Posted: 6:52 PM, Feb 02, 2016
Updated: 2016-02-03 02:52:57Z

Maintenance crews were working around the city of San Diego Tuesday still removing debris from the weekend storm.

Old Trolley Barn Park in University Heights was already seeing the return of parents and kids to enjoy the sunshine, but many were wary of any residual dangers like cracked branches or unstable trees.

Lindsey Madrid said, "[We] picked the park, looked around; everything seems safe. Not under any trees that have damage, staying away from the area that looks a little dangerous."

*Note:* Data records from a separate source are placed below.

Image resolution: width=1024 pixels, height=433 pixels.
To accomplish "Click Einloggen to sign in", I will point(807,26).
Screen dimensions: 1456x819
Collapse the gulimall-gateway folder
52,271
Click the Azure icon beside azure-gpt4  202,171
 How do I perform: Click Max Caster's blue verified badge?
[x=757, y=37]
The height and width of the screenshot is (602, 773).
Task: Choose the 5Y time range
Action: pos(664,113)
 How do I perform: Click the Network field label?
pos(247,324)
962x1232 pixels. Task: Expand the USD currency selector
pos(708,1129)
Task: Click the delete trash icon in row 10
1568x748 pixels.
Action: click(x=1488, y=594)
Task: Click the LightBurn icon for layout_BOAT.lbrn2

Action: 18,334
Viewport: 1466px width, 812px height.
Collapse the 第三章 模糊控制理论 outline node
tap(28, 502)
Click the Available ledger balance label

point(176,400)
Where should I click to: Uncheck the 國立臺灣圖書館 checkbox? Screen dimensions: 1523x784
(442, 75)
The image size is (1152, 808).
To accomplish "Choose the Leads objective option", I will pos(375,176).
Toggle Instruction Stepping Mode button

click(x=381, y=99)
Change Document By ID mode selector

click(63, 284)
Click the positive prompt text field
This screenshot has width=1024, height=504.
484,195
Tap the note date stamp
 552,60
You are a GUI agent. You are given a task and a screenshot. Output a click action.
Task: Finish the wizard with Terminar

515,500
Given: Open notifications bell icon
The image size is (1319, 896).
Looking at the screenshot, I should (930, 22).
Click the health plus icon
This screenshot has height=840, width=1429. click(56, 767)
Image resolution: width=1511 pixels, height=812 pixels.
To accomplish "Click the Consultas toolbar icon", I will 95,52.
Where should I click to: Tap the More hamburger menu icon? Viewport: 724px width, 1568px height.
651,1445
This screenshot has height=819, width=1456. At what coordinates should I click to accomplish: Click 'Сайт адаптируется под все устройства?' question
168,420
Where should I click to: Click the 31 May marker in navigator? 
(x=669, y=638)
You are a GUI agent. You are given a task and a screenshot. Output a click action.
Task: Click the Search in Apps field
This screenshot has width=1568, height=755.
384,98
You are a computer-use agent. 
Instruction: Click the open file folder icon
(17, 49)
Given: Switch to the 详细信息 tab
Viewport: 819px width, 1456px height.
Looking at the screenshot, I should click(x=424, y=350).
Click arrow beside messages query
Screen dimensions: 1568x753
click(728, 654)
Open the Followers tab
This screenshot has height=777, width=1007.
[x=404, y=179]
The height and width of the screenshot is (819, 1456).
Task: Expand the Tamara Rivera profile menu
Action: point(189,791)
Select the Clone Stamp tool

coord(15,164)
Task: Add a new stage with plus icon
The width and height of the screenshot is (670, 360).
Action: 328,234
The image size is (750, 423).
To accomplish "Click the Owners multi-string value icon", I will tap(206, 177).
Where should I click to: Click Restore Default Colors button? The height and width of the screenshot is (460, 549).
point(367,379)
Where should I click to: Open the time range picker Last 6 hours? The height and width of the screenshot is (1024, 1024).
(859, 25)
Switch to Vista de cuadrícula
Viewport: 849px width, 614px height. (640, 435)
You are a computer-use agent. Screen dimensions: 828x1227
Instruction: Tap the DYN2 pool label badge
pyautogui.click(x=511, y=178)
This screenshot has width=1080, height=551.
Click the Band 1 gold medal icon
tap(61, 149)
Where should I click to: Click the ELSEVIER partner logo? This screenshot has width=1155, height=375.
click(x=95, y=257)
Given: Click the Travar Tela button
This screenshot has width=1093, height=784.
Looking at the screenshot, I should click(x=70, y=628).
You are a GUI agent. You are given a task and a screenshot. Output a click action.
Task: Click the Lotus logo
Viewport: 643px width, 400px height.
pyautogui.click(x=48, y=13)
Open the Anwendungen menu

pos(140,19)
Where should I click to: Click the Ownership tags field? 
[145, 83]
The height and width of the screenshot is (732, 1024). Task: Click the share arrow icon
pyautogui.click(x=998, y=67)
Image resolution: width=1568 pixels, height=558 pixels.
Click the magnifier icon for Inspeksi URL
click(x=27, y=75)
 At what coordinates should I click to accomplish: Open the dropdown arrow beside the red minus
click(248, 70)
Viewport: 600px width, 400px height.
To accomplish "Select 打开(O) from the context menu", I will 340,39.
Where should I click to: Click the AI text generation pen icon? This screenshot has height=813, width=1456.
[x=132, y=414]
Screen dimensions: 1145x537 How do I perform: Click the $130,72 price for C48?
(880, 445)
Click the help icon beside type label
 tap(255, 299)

Jeremy Dorris, who was with his two young children, added, "We stayed away from yellow tape; saw workers' trucks here, too. We made sure to stay away from those and went to where other parents were; it's safe near the playground."

Tree trimmers will be returning to areas where trouble still lurks, such as a large hanging branch.

Arborist Johnny Sevier told 10News that he sees one species as easily being the most dangerous.

"Amongst all the trees in San Diego County, the eucalyptus is definitely the bad actor," said Sevier.

They have shallow roots and are top-heavy; many went down on Sunday and Monday. Sevier would like to see them greatly thinned out.

"They need to be removed from heavily traveled areas; areas where people are because these trees have been falling over, every time it rains," he told 10News.

Meanwhile, San Diegans are advised to always be aware of the surroundings.

Aleli Camacho, who was walking with her 15-month old son, said, "We always go on morning or afternoon strolls. I avoided them yesterday because of this. Things are out of your control and because of that, I just stayed indoors."